- Extract to read -
[BEGIN]

The remainder of this paper is prepared as follows: In Section 2 an overview of the mathematical model of the PMSM in the dq reference frame with the presence of fissure in the rotor shaft, abrupt changes of load torque disturbance, and unknown frictions are presented. In Section 3, the proposed neuroadaptive controller based on BSNN is set out in detail. To identify the efficiency of the proposed control scheme, numerical simulations are presented in Section 4. Finally, conclusions are detailed in Section 5.

2. Dynamic PMSM Model with Presence of Rotor Fissure

The typical mathematical model of the synchronous machine can be described in the rotor reference frame (dq) coordinates as [1,2]:

$$\frac{d{i}_d}{dt}=\frac{V_d}{L_d}-\frac{r_s}{L_d}{i}_d+\frac{L_q}{L_d}{\omega }_r{i}_q$$

(1)

[END]

- Tasks and exercises -
A. According to the excerpt on the PMSM model, in which section are the numerical simulations presented?
B. List each section that the excerpt on the PMSM model says makes up the remainder of the paper, with what that section contains.
C. Reproduce word for word the part of the excerpt on the PMSM model starting at "The remainder of" and ending at "in Section 5.".
The rows after the excerpt are not needed.

- Records provided -
[BEGIN]

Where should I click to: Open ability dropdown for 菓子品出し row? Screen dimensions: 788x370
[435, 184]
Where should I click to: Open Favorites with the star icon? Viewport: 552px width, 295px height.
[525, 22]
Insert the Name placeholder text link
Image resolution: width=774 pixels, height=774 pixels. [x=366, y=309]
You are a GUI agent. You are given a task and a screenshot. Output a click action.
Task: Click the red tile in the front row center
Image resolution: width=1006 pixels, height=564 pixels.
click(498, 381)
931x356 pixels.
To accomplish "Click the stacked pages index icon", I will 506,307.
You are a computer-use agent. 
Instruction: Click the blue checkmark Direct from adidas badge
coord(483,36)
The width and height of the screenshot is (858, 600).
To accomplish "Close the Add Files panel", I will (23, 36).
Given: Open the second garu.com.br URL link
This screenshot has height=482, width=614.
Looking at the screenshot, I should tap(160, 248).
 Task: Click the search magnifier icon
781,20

[END]
[BEGIN]

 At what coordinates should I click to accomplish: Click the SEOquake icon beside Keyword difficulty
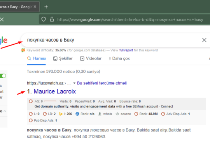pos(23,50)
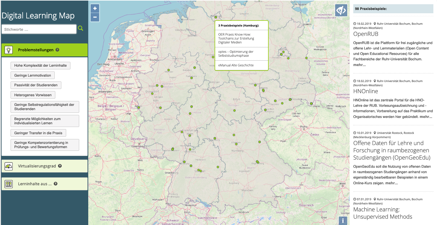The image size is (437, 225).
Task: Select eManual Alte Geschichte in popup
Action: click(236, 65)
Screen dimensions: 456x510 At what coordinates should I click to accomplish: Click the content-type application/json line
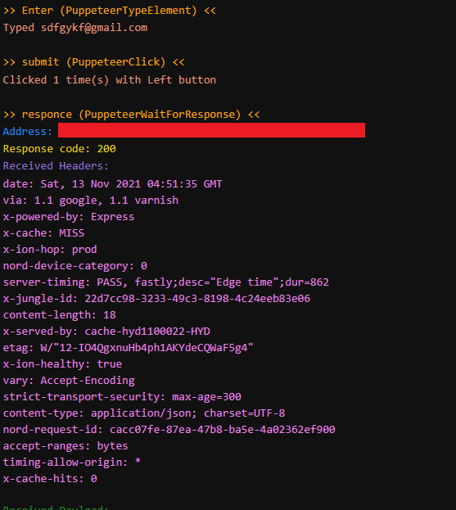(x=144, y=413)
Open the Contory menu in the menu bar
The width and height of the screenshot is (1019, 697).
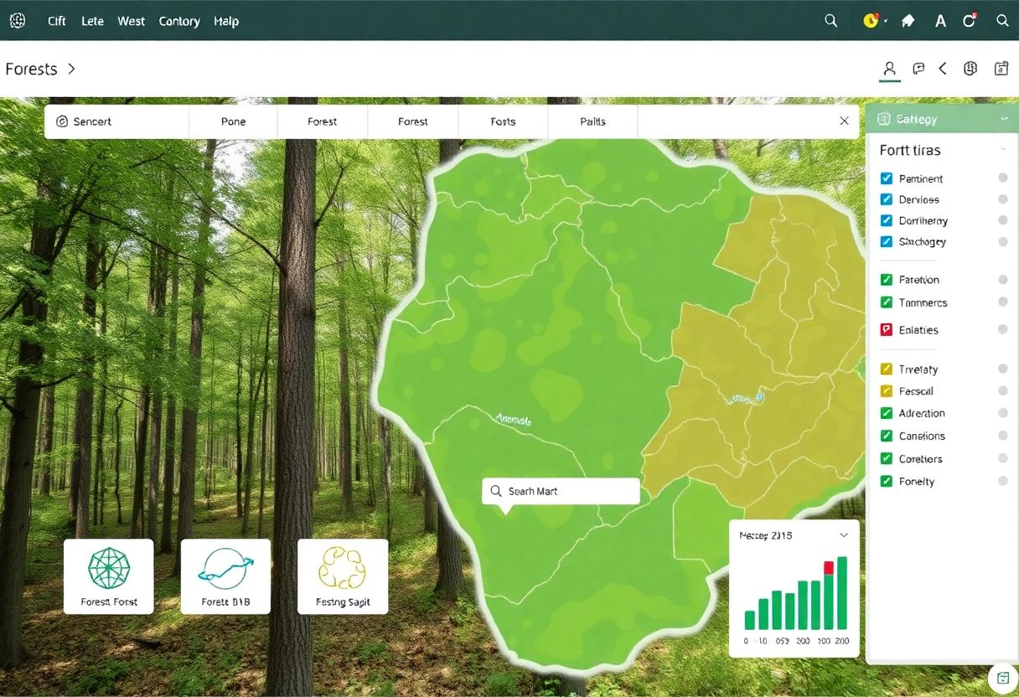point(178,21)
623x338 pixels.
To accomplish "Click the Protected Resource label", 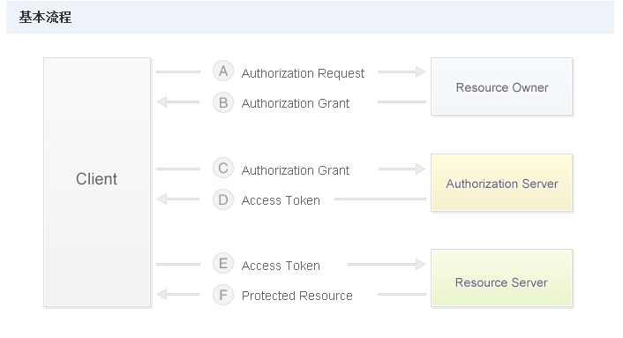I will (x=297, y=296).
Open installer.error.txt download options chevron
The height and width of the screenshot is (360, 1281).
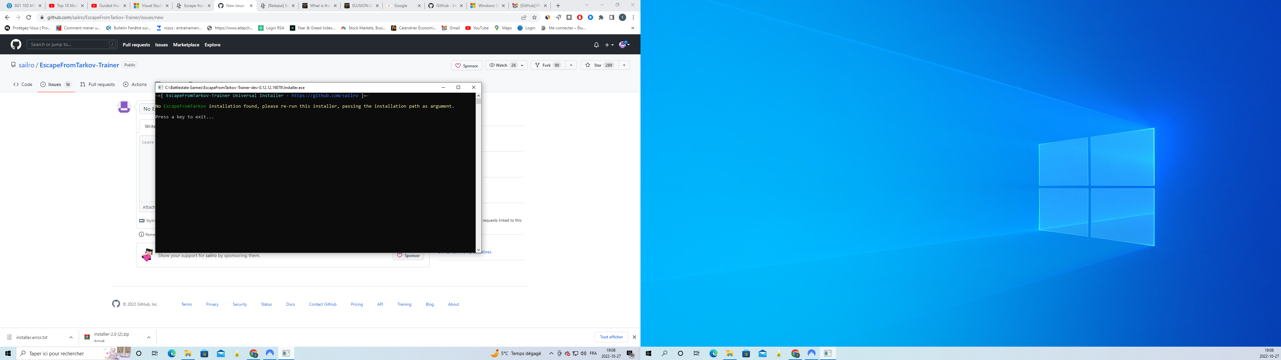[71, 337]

[END]
[BEGIN]

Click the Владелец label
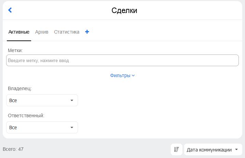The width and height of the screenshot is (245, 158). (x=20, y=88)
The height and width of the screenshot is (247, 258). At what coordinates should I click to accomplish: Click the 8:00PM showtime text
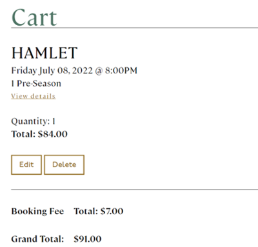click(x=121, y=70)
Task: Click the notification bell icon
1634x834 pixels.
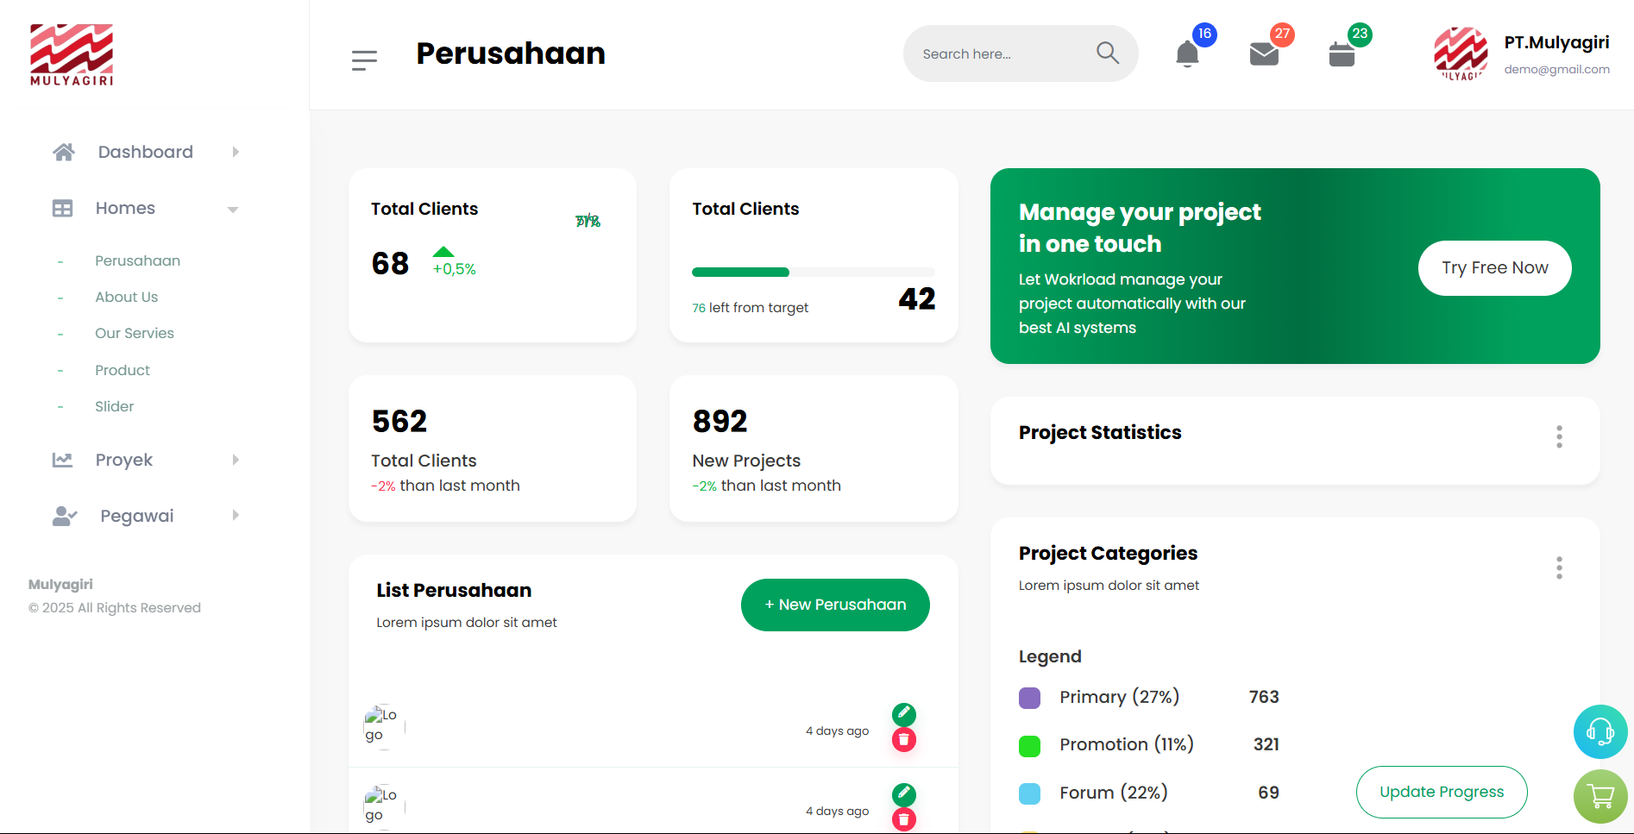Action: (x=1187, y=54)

[END]

- Answers to the exercise -
A. Section 4

B.
- Section 2: an overview of the mathematical model of the PMSM in the dq reference frame with the presence of fissure in the rotor shaft, abrupt changes of load torque disturbance, and unknown frictions
- Section 3: the proposed neuroadaptive controller based on BSNN, in detail
- Section 4: numerical simulations to identify the efficiency of the proposed control scheme
- Section 5: conclusions

C.
The remainder of this paper is prepared as follows: In Section 2 an overview of the mathematical model of the PMSM in the dq reference frame with the presence of fissure in the rotor shaft, abrupt changes of load torque disturbance, and unknown frictions are presented. In Section 3, the proposed neuroadaptive controller based on BSNN is set out in detail. To identify the efficiency of the proposed control scheme, numerical simulations are presented in Section 4. Finally, conclusions are detailed in Section 5.